Dive Brief:
- The U.S. government is handing hundreds of millions of dollars to help two manufacturers of drug vials dramatically increase production, part of an expansive and ambitious effort to prepare for the success of a coronavirus vaccine.
- Drug developers like Moderna, Pfizer and AstraZeneca are quickly advancing experimental vaccines through clinical trials, readying manufacturing in parallel should testing prove a candidate safe and effective. One unexpected sticking point, however, might the vials needed to hold the vaccines.
- In separate contracts announced this week, the Biomedical Advanced Research and Development Authority, or BARDA, and the Department of Defense agreed to provide $204 million to New York's Corning, and $143 million to the Auburn, Alabama-based SiO2 Materials Science.
Dive Insight:
Collectively, the leading coronavirus vaccine developers are projecting to make more than 6 billion doses of their experimental candidates through next year, a staggering total that would stretch drug factories across the world to the limit.
Most vaccines won't succeed, or at least not on the highly ambitious timelines their developers have now sketched out. But their projections give some sense of the enormous manufacturing challenge that stands in the way of global inoculation.

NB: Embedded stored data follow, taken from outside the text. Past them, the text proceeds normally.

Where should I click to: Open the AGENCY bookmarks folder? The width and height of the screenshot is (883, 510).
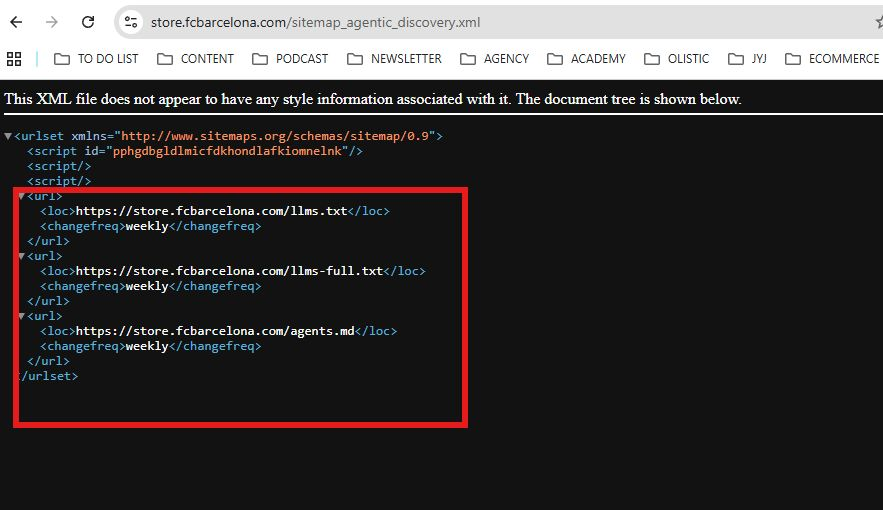coord(494,59)
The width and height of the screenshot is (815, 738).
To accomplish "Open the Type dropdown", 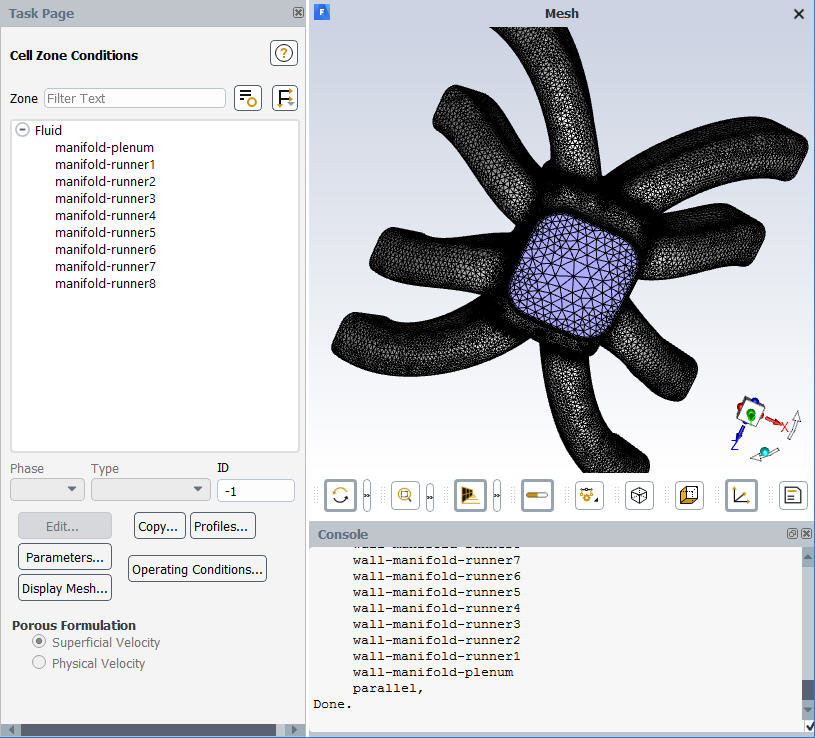I will pos(150,491).
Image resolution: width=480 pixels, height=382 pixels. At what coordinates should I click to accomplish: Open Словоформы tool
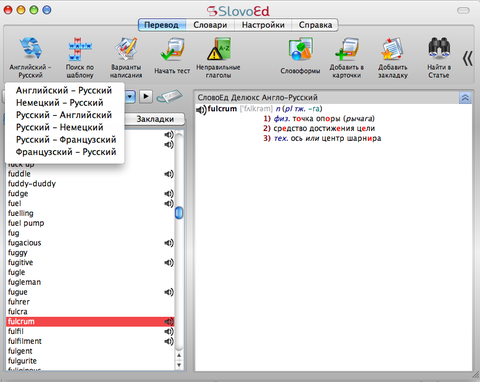300,57
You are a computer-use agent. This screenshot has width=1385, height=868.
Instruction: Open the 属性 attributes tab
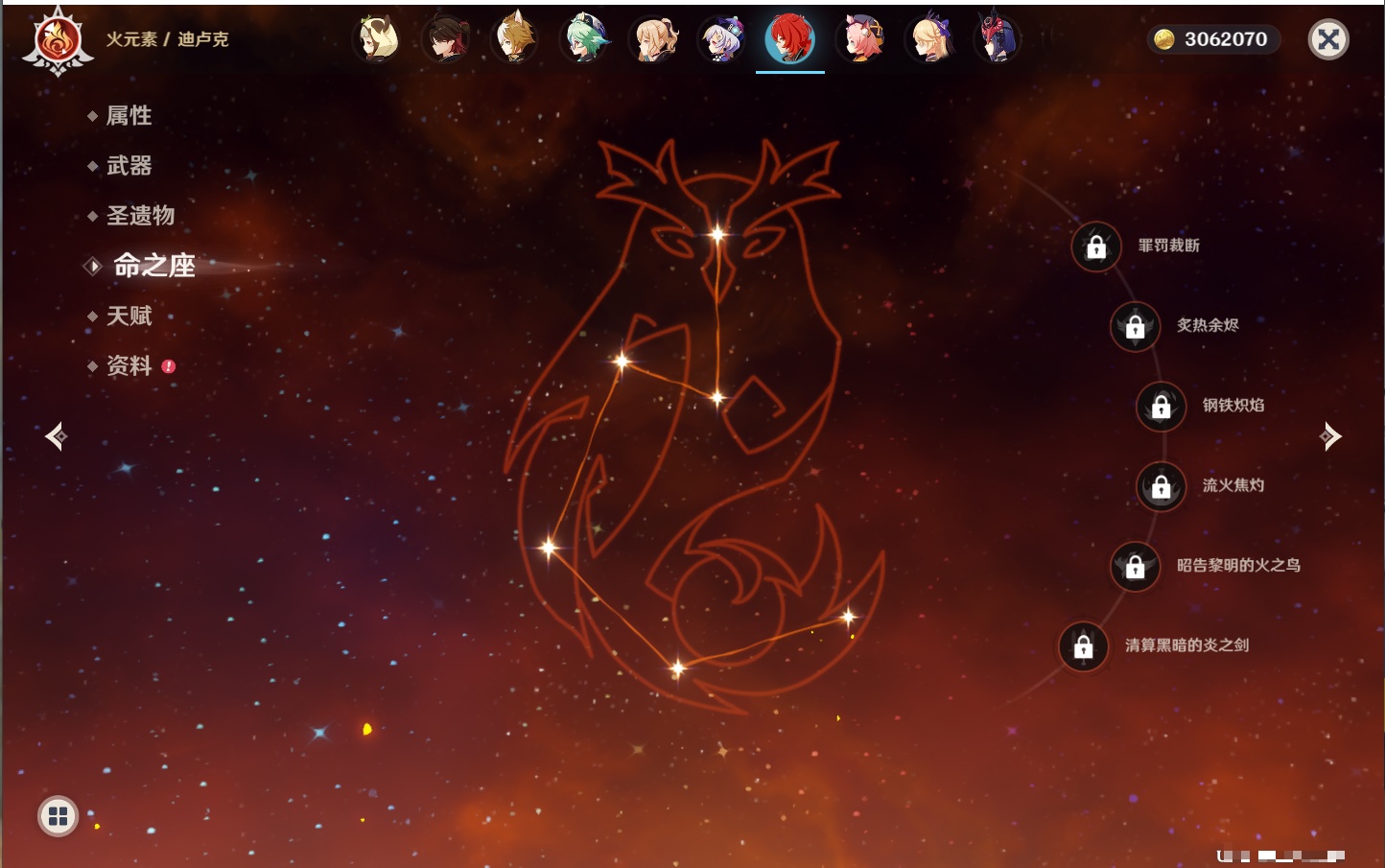tap(129, 116)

With the help of government funds, drugmakers are refitting existing factories and securing production capacity with contractors to ensure they can produce their vaccines at scale. But to get any successful vaccine to hundreds of millions of people, companies will also need vast quantities of vials.

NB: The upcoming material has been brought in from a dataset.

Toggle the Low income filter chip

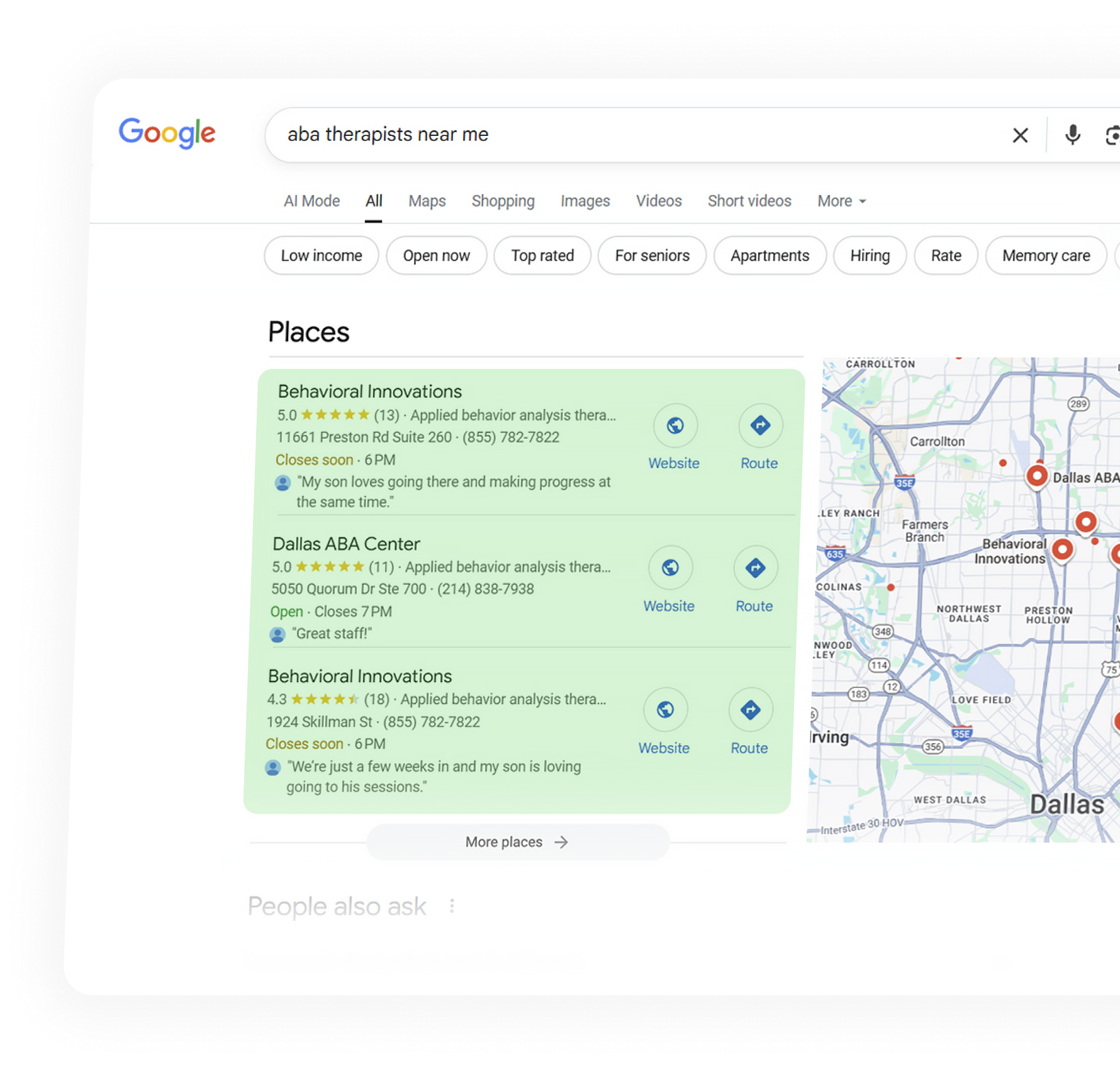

"There's a global glass shortage, which presents significant challenges just in vialing enough vaccine to deliver to all of the people who will need it," said Richard Hatchett, CEO of the Coalition for Epidemic Preparedness Innovations, at a virtual meeting hosted by the industry trade group BIO. Since January, CEPI has funded several coronavirus drugmakers.
Pharmaceutical company CEOs are also concerned. Some, including the heads of Pfizer, Johnson & Johnson and AstraZeneca, are considering whether they could fit five or even 10 vaccine doses into a single vial to conserve supplies.

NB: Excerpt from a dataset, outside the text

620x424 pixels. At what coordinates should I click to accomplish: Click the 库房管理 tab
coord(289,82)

The BARDA grants to Corning and SiO2 should help increase the number of vials available, at least in the U.S. Funding is part of 'Operation Warp Speed,' a Trump administration initiative that aims to ready a vaccine for use by Americans at the end of this year, or early next.
Corning, a large glass manufacturer that already works with pharma, will use the money to scale up tubing and vial manufacturing at its plants in New York, North Carolina and New Jersey. Vaccine developers designated by BARDA will get priority access to this additional supply, the company said, a potentially significant benefit to being chosen for Operation Warp Speed.
No drugmakers were specified, but Corning recently signed an agreement to provide glass vials to Pfizer, which has partnered with the German BioNTech on a coronavirus vaccine
SiO2 will use BARDA's cash to scale up capacity to make 10 million vials per month by November, Lawrence Ganti, the company's chief business officer, told BioPharma Dive in an interview. SiO2, which has spent a decade perfecting a glass coating that can be applied to plastic vials, can currently make about 5 million to 8 million vials a year, Ganti said.
Three coronavirus drug developers are currently working with SiO2, although Ganti did not disclose which ones. The company, which is private, has previously received investment from Novartis, and works with a number of other drugmakers on medicines in development for diseases other than COVID-19.
SiO2 is also planning to hire 200 engineers and scientists as a result of the BARDA grant, additions that would roughly double its current workforce.